Il nucleo del disturbo bipolare
Per rispondere a questa domanda dobbiamo andare al nucleo del disturbo bipolare, che è l’instabilità dell’umore. Il disturbo bipolare è infatti caratterizzato da uno squilibrio nella regolazione del tono dell’umore, che si riflette nella sfera privata e relazionale della persona come instabilità affettiva, labilità emotiva e lunaticità estrema. Indicatori di questo squilibrio dell’umore sono:
- l’umore tende a cambiare velocemente all’interno di una stessa fase o virare verso la fase umorale opposta. In una fase maniacale, ad esempio, l’umore può passare repentinamente da euforico ad ostile/iracondo e viceversa, in risposta a certi stimoli esterni.
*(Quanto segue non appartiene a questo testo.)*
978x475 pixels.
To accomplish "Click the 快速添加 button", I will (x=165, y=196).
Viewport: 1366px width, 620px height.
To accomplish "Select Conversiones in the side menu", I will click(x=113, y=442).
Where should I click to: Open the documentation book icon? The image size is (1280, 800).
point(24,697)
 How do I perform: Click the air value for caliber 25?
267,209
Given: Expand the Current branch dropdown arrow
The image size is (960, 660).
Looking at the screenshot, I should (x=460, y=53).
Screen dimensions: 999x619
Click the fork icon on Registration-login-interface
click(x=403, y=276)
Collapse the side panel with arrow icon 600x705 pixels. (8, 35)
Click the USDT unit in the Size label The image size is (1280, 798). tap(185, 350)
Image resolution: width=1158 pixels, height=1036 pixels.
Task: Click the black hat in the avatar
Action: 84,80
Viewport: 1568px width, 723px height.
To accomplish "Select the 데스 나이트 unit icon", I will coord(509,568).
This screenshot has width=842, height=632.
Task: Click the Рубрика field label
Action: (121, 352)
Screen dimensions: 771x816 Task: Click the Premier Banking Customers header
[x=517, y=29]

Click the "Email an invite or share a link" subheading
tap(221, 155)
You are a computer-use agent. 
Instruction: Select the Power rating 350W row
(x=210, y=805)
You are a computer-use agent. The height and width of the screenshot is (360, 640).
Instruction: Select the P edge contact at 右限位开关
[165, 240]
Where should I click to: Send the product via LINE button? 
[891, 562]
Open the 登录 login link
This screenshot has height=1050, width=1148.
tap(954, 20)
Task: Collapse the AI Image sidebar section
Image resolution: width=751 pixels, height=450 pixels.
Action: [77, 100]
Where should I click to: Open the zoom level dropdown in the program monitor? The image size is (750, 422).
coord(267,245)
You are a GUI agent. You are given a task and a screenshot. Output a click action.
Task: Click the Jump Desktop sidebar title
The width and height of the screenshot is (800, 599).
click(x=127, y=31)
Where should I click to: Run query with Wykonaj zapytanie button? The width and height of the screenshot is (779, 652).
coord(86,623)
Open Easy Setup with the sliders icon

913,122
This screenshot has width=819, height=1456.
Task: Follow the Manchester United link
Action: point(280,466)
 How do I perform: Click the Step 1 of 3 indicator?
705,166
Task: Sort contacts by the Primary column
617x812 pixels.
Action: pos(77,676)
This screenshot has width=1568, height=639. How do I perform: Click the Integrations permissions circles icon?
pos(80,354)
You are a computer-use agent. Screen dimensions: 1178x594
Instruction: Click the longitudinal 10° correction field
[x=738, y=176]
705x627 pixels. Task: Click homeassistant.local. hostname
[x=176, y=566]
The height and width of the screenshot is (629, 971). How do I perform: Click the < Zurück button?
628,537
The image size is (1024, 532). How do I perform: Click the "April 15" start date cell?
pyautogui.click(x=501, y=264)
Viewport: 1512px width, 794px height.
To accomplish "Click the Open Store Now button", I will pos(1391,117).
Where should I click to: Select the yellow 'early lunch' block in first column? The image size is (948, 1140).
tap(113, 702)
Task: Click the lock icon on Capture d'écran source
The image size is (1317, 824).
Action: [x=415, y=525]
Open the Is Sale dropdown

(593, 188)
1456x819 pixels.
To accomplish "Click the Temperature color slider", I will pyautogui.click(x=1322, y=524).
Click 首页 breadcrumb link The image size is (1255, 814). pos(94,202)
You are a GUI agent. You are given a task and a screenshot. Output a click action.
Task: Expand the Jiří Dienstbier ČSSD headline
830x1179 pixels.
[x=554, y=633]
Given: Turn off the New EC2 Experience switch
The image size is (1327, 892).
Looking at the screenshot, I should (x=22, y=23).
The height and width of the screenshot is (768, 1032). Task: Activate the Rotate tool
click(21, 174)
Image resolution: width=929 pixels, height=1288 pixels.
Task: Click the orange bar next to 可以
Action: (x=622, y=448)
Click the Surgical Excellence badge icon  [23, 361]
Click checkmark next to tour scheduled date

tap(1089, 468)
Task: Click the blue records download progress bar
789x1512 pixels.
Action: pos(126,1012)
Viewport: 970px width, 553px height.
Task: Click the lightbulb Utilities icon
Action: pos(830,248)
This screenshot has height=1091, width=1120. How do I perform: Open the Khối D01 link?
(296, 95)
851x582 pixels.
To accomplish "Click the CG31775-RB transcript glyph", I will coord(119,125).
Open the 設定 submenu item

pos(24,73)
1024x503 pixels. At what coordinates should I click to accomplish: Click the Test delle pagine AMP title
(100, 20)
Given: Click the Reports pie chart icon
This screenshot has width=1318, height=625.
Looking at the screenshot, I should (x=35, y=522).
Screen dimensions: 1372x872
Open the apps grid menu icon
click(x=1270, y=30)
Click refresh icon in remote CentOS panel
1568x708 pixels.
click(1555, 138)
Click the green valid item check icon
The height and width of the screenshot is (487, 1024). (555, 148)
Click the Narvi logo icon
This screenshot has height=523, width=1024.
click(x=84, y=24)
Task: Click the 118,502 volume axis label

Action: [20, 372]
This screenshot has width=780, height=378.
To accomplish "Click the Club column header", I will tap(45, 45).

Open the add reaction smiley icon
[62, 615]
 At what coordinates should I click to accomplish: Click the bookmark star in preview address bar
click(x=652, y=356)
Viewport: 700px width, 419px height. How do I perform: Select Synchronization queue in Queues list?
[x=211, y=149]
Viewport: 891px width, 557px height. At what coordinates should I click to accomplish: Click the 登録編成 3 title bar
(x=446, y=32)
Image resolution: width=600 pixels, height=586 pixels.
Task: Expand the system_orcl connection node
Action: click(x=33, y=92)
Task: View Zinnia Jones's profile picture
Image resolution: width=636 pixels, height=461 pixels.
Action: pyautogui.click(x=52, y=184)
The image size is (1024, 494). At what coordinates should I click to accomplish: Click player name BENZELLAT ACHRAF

Oppure l’umore della fase depressiva può essere improvvisamente interrotto da incursioni maniacali di varia durata per poi tornare allo stato depressivo, e viceversa;
- la persona non ha memoria della fase precedente e non si immagina il fatto che l’umore potrà cambiare in una fase successiva; questo significa non avere speranza durante la depressione o non vedere il rischio e la mancanza di realismo in fase maniacale. L’umore del momento diventa l’unica chiave di lettura della realtà e la colora con una serie di significati assoluti e definitivi. In sostanza, la persona non si rende conto che è il suo umore a cambiare ma crede che a cambiare sia la realtà esterna;
- possono coesistere, contemporaneamente o in rapida alternanza, sintomi depressivi con altri sintomi tipici della fase maniacale. Del resto, il disturbo bipolare è caratterizzato da contrasti e squilibri emotivi, per cui una persona adesso piange e un attimo dopo ride, si sente triste e apatica pur avendo un’ideazione esagerata ispirata a grandiosi progetti per il proprio futuro. Oppure, ci può essere un umore depresso con una concomitante agitazione psico-motoria.
Fattori psicologici del disturbo bipolare
Oltre alle alterazioni neurofisiologiche e biochimiche e ai fattori genetici, alla base del distubo bipolare troviamo una serie di aspetti psicologici che sono riconducibili a:
- un’idea di scarso valore personale. La scarsa autostima o meglio la variabilità e labilità dell’autostima, che risulta eccessivamente dipendente dai riscontri esterni, fa sì che la persona si trovi ad oscillare continuamente tra immagini positive e negative di sé senza poter contare su una percezione stabile ed ancorata alla propria esperienza di sé;
- una mancanza di consapevolezza di sé e delle proprie emozioni, con conseguente difficoltà nella regolazione delle emozioni e dei loro effetti. Non riconoscendo le proprie emozioni la persona vive uno stato di caos interiore che la porta a percepire un’irrequietezza di fondo e quindi un disagio interiore che poi si riflette nella vita della persona;
- una mancanza d’empatia, ovvero l’incapacità di mettersi nei panni degli altri e leggere le loro emozioni, che comunque tendono ad essere interpretate in maniera disfunzionale ed autoreferenziale. Gli altri, cioè, non sono visti nella loro individualità ma come riflesso ed emanazione del proprio disagio interiore. Questo è il motivo per cui la persona con disturbo bipolare non riesce ad instaurare e portare avanti relazioni significative con gli altri.